I had this happen once on a John Crane 2800 double dry gas seal. This one was a very unusual case in an old seal design. I don't think it would be possible in a properly designed new system to fail in this manner. I will describe the failure that we experienced.
This seal was in a single stage overhung Roots machine running about 12,000 rpm. The seal was supplied with nitrogen gas using a very crude system. They had a regulator and a local flow meter with no instrumentation to alarm on loss of nitrogen flow.
The nitrogen connected to the seal using 1/2" SS tubing. A few inches away, on the side of the case, there was another piece of 1/2" tubing that was in impulse line to a panel mounted instrument that read process pressure. After an overhaul of the compressor, the mechanic reversed the two pieces of tubing. The area between the two seals was connected to the pressure gauge on the panel and the nitrogen was dumping into the case connection. After some time in service, they started leaking process gas out along the shaft. Both seals had failed catastrophically because there was no nitrogen flowing to the seal. The stationary seal face shattered and pieces of tungsten carbide dropped down onto the shaft and machined through the seal sleeve and about 1/4" deep into the shaft before we got the machine shut down.
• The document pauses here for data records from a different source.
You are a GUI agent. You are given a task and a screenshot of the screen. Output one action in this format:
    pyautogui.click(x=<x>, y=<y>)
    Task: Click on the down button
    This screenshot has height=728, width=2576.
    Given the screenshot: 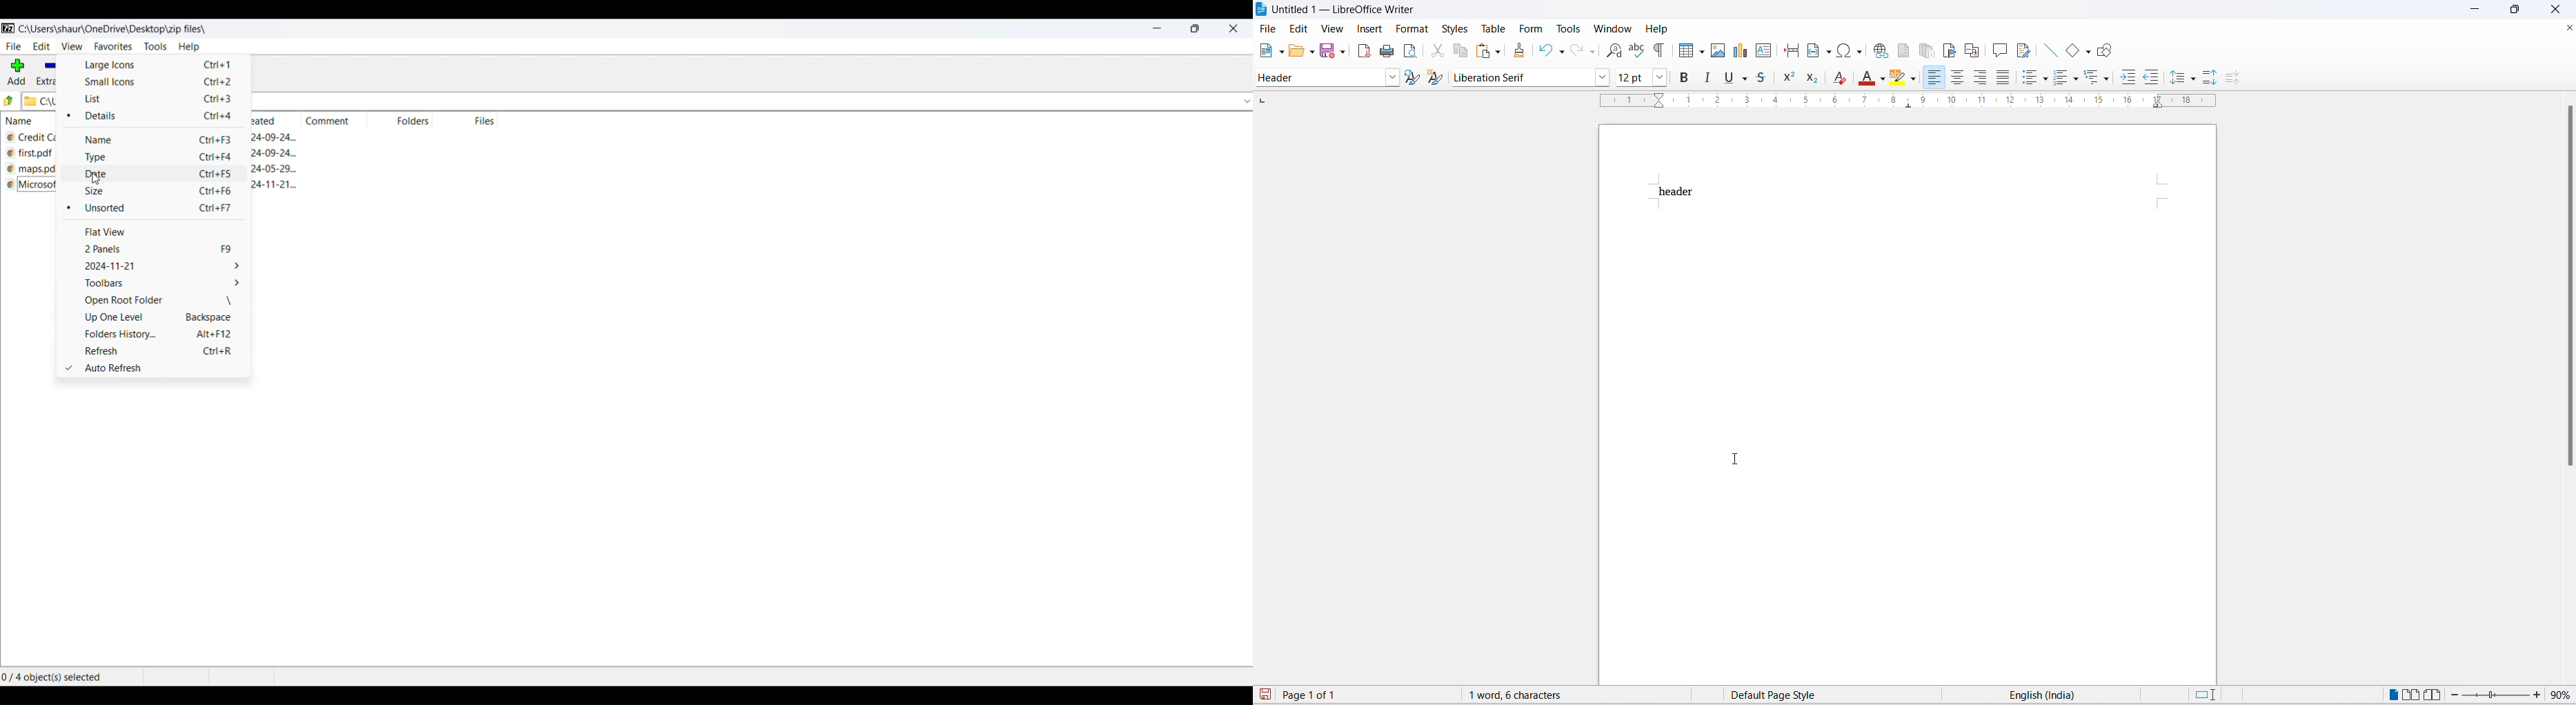 What is the action you would take?
    pyautogui.click(x=1243, y=101)
    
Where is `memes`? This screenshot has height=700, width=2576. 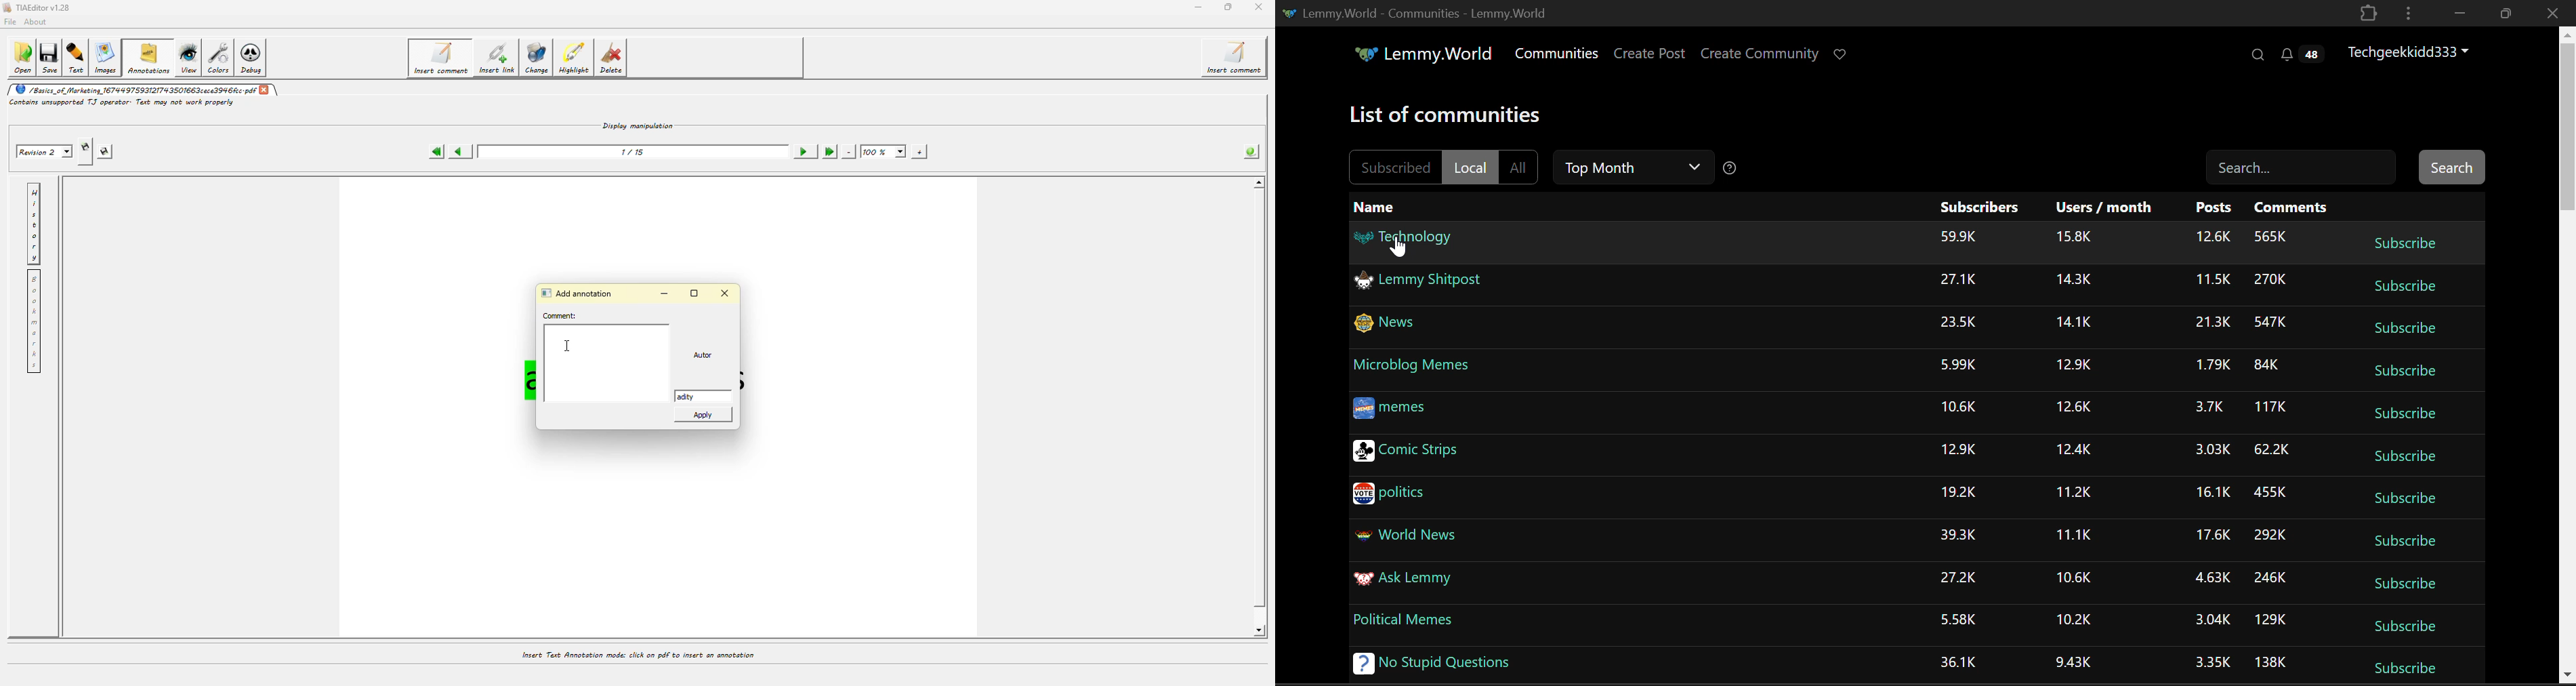
memes is located at coordinates (1390, 409).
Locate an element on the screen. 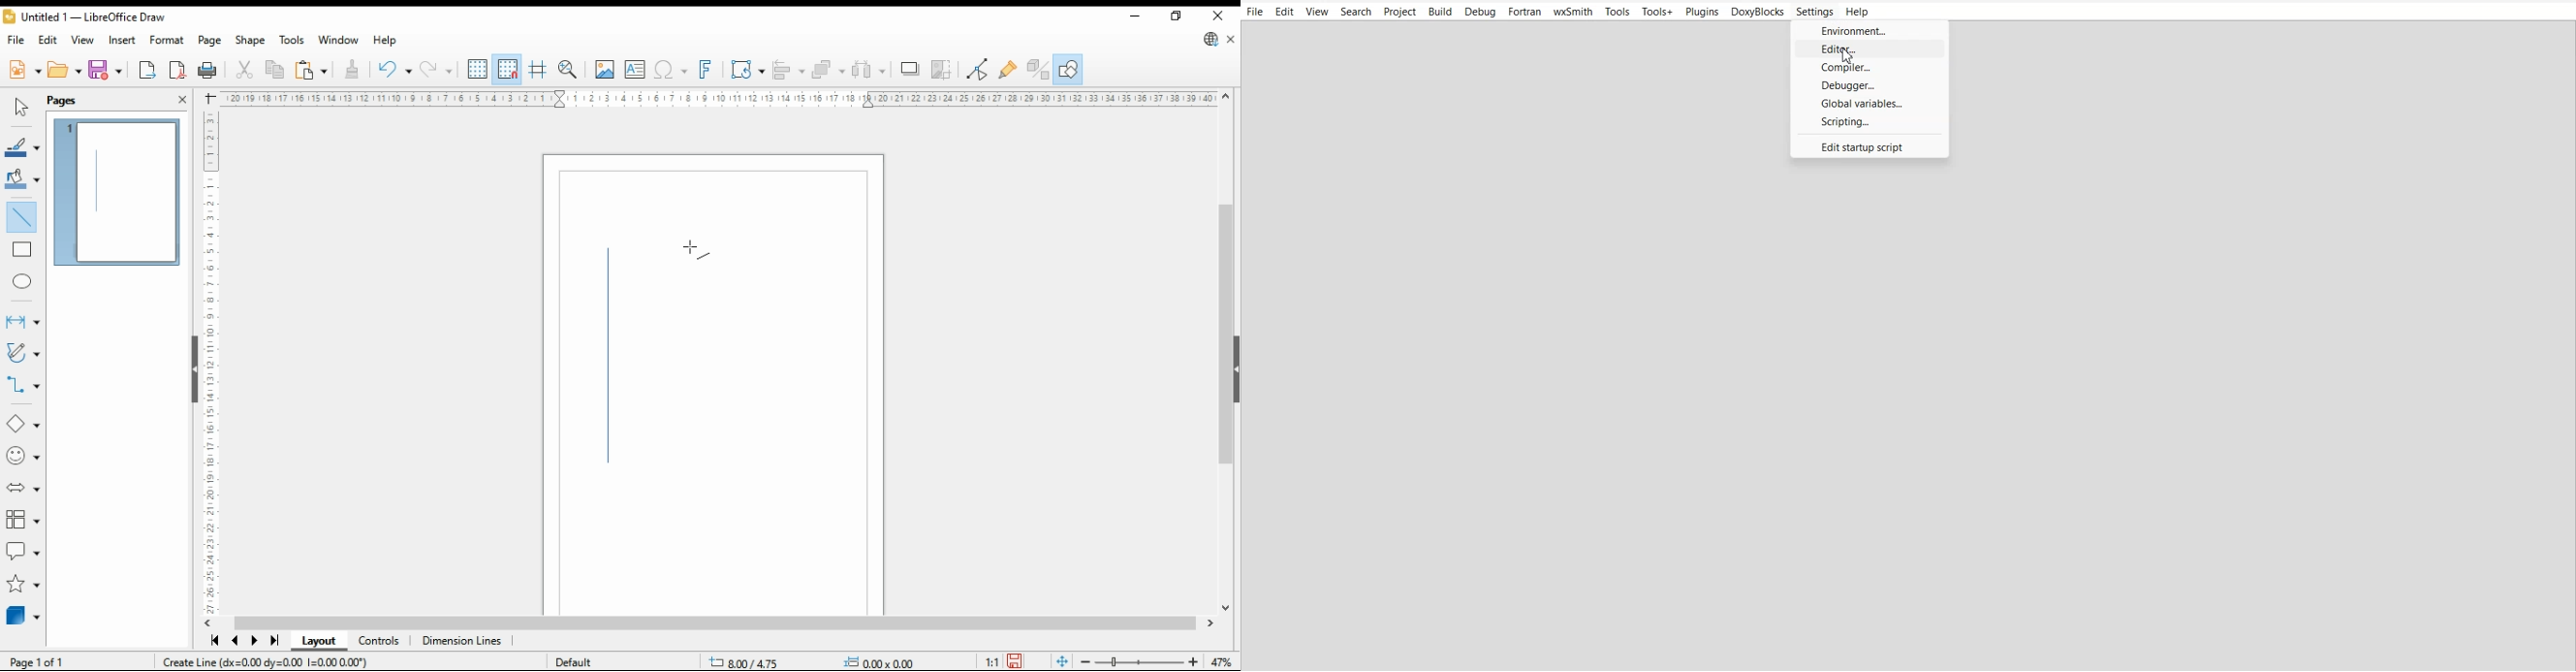 The image size is (2576, 672). insert line is located at coordinates (25, 220).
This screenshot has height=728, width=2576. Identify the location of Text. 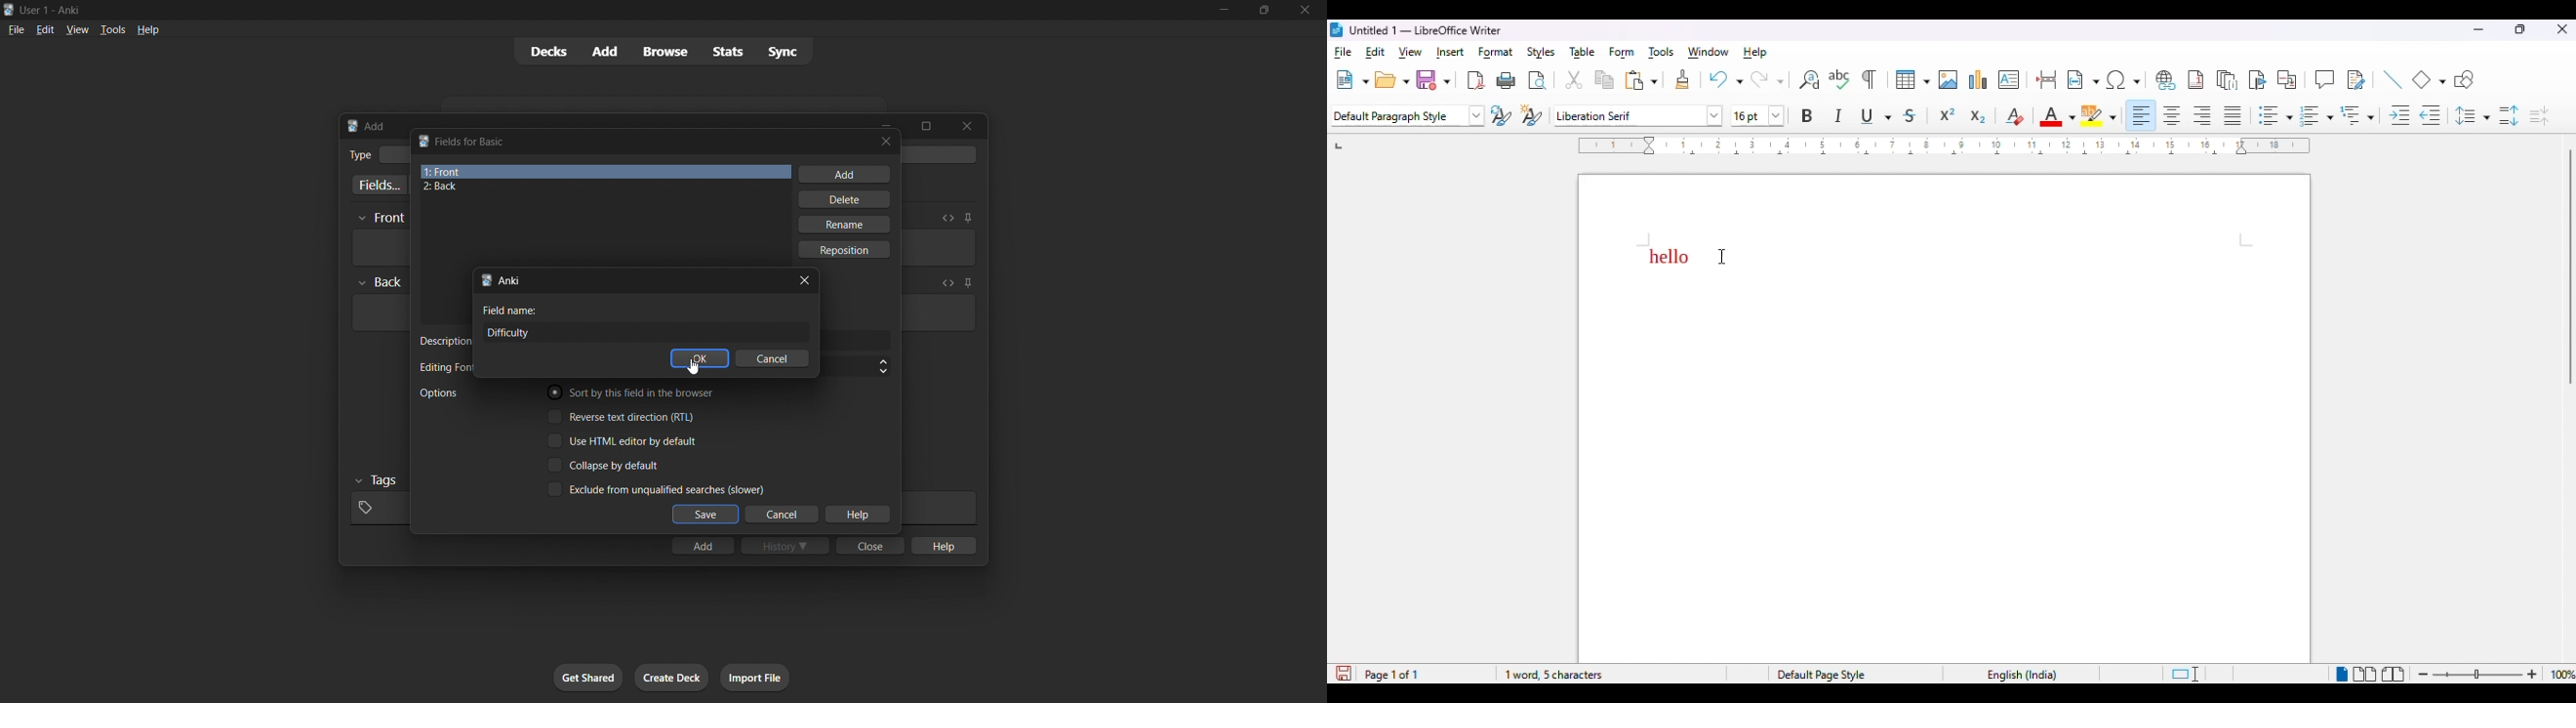
(438, 393).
At any other similar installation, we would have instruments to control the nitrogen buffer gas to a certain differential pressure above process pressure. We would monitor the buffer gas flow rate, as well. As long as nitrogen DP was maintained it should be impossible for process gas to leak directly to atmosphere past both seals. I don't believe we would trip the compressor off on loss of buffer gas DP. But we would definitely alarm and take immediate action to restore buffer gas flow or shut the unit down.
So, from a HazOp standpoint, I don't believe a double dry gas seal properly instrumented for differential pressure and buffer gas flow rate should ever fail catastrophically enough to blow process gas directly to atmosphere past both seals. From a HazAn, LOPA standpoint, this should be in the category of 1/100 years or less.